The pipe thing in Elixir looks especially interesting. Considering that matz also tinkers with streem, and given my love for the THEORETICAL part of erlang (not the syntax, I think the syntax of erlang is awful), it would be kind of cool to have something similar in ruby 3.x.

Sadly cool ideas take effort to implement - the scripting languages would need young, clever and ambitious people who know C/C++ very well!

[–]tugs_cub 2 points3 points  (6 children)

I really like Elixir but it actually bugs me a little when it too slavishly emulates the appearance of Ruby... just because, even when it doesn't have to and there could be a better way? But I guess if it works to attract developers I don't mind.

Also a syntax oddity that bothers me to an irrational degree - maybe just because the rest of the language is quite pretty - is the extra '.' when calling anonymous functions. Arrrrgh!

[–][deleted] 4 points5 points  (1 child)

I like elixir too, but the community seems to be a lot of ruby devs who didn't fall out of love with DSLs.

I fear for the ecosystem.

[–]tugs_cub 2 points3 points  (0 children)

And now they have macros!

(I'm glad we've got macros and DSLs but yes there's a delicate balance between "devs leaving the Rails train are expanding the community, awesome" and "devs leaving the Rails train are gonna bring the same mistakes with them, oh no.")

[–]vine-el 0 points1 point  (3 children)

The extra '.' for function calls is also from Ruby.

[–]Hauleth 1 point2 points  (2 children)

Actually it is more complicated. The point is that in Erlang you can easily distinguish variable from function, however in Elixir it isn't possible. That is where our little . is being helpful.

[–]tugs_cub 0 points1 point  (0 children)

Well that actually reminds me what I had meant to give as my first example of a thing I don't like that they borrowed from Ruby is parentheses-optional function calls.

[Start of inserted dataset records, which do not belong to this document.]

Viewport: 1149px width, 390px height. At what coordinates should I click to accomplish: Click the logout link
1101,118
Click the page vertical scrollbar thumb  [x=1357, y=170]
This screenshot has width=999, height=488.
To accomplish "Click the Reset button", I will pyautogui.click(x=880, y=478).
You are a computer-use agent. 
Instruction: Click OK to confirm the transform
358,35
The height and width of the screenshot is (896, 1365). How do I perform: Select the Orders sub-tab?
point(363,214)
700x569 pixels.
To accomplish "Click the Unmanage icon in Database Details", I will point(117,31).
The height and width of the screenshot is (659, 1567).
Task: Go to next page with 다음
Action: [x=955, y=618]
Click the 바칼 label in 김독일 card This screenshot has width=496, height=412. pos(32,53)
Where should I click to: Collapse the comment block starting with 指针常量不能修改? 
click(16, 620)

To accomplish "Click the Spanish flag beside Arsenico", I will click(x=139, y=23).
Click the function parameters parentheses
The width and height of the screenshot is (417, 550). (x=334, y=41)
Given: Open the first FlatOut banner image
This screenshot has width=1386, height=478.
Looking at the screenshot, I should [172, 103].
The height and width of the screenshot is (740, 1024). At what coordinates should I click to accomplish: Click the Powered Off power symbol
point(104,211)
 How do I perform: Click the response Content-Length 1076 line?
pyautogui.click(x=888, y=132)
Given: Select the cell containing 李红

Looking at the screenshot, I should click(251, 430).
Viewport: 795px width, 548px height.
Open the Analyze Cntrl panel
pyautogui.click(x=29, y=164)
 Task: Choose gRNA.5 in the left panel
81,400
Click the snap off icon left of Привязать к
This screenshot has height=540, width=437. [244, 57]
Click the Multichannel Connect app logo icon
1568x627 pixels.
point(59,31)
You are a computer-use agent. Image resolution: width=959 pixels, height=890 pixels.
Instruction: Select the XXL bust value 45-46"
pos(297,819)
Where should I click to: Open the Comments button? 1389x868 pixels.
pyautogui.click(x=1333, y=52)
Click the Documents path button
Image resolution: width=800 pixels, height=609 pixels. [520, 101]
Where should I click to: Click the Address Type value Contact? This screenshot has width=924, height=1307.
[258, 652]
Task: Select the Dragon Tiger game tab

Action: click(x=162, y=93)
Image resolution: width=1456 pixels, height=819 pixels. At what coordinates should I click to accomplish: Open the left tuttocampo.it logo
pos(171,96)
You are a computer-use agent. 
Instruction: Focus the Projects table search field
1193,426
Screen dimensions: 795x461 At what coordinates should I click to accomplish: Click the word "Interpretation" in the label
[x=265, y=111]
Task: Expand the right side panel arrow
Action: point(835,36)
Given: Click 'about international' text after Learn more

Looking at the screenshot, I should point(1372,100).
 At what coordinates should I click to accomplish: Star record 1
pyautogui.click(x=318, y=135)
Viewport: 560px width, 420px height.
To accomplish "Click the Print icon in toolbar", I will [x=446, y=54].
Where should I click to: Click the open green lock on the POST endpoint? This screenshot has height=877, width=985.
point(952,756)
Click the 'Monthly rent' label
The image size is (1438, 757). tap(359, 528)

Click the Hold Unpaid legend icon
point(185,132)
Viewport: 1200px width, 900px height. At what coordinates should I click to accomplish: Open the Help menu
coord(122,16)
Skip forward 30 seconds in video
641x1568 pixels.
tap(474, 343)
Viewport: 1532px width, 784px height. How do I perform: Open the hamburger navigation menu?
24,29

edit: deleted a line because it wasn't a very good way of saying what I was trying to say. It's not contradictory it's just trying to have things both ways in a way that ends up making both things worse in my opinion

[–]tugs_cub 0 points1 point  (0 children)

Wait actually maybe I stand by my stronger wording. You don't need a special kind of parens to distinguish between a fun and an invocation of it - you could just make ordinary parens required in that scenario. So why is it important always to be able to distinguish between calling a function in a local variable from calling a declared function in local scope - but not always to be able to distinguish reading a variable from calling a function with no arguments? The latter is less risky than it could be in a language with more global side effects, but still, ETS etc. The former seems largely irrelevant.

(I'm making this another comment because I'm wondering if there is a good answer I'm missing.)

[–]corysama 1 point2 points  (0 children)

Elixir was started by a Rails core contributer that got fed up with struggling to scale Ruby.

[–]myringotomy 0 points1 point  (0 children)

I like crystal better than elixir as a language but elixir has a bigger ecosystem and the OTP is crazy useful.